Over three weeks, the researchers used sonar to map a 135-square-mile stretch of the ocean floor between Catalina Island and Long Beach and took 300 hours of high-definition video of the ocean floor. Through a partnership with the U.S. Navy Supervisor of Salvage, they used military technology normally used to find downed planes to map the ocean floor at high scale and clarity.

They found boxes of munitions and Hedgehog and Mark 9 depth charges, which were carried on warships and dropped into the ocean to deter submarines. They also found Mark 1 smoke floats, a type of pyrotechnic used to disguise ships while in combat.

Some of the munitions were similar in shape and size as barrels that have been used elsewhere to dispose of industrial waste. It was only by using video imaging, with the help of an expert specializing in underwater archaeology, that the scientists were able to confirm the objects as munitions.

Terrill and Merrifield said they believed the munitions were linked to the Long Beach Naval Shipyard, where warships were maintained and repaired during World War II and the Korean War, before being shut down in the 1990s.

The U.S. Navy confirmed in a statement that the munitions were “likely a result of World War II-era disposal practices” and that the dumping of munitions at that location were approved at the time to “ensure safe disposal when naval vessels returned to U.S. ports.”

The Navy would be “reviewing the findings and determining the best path forward to ensure that the risk to human health and the environment is managed appropriately,” the statement added.

Recent media attention has renewed public concern about the effect of past industrial dumping off the Southern Californian shore.
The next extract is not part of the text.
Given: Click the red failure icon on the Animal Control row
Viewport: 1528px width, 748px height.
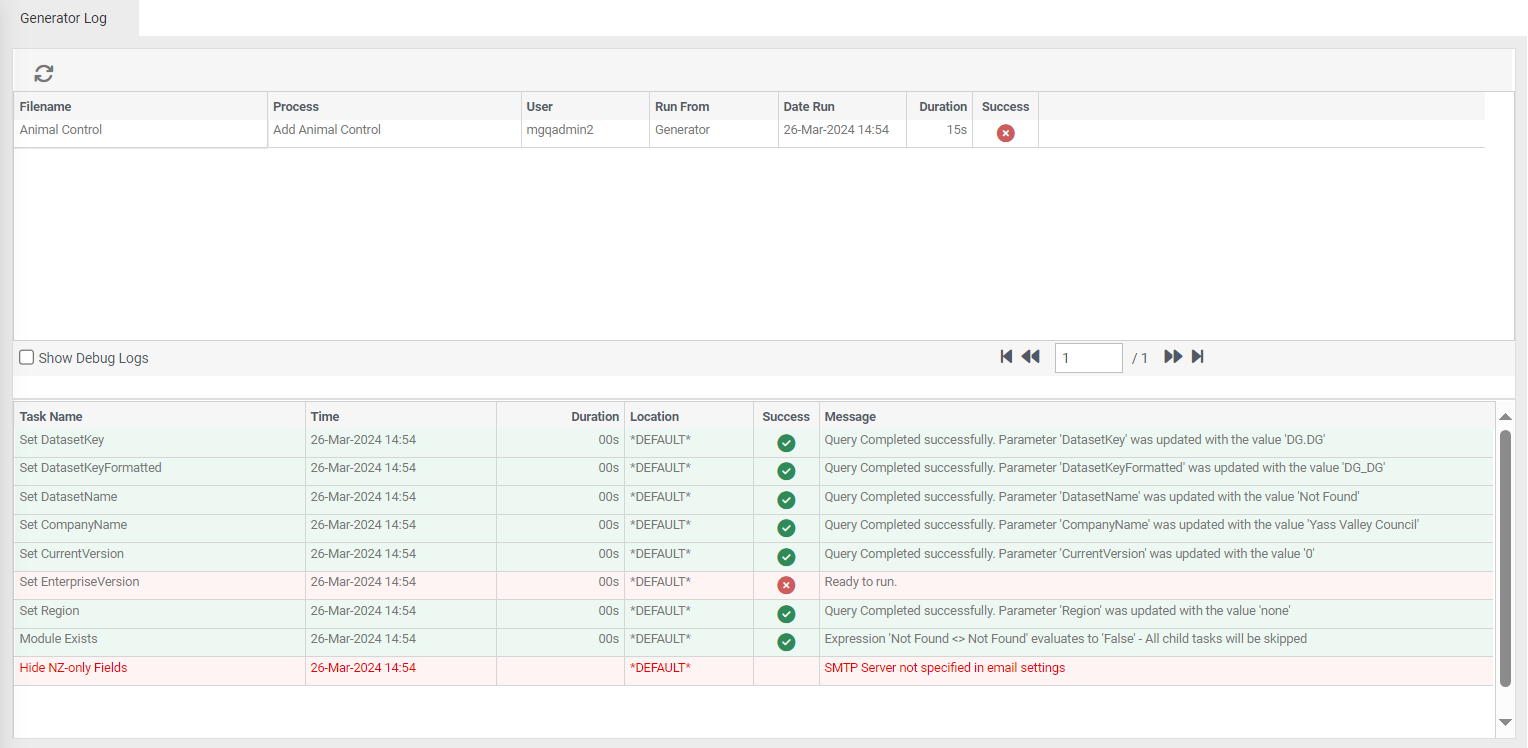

Adult sea lions in the area have a high rate of cancer, which scientists have linked to the presence of DDT.

DDT, or dichloro-diphenyl-trichloroethane, was used as a pesticide starting in the 1940s. But it was banned in 1972, after mounting evidence of its damage to ecosystems.

The seafloor off the California coast was long known as a dumping site for DDT waste products and other types of industrial waste from the 1930s to 1970s. Scientists are still evaluating the scale of the dumping and its ongoing effects on marine ecosystems.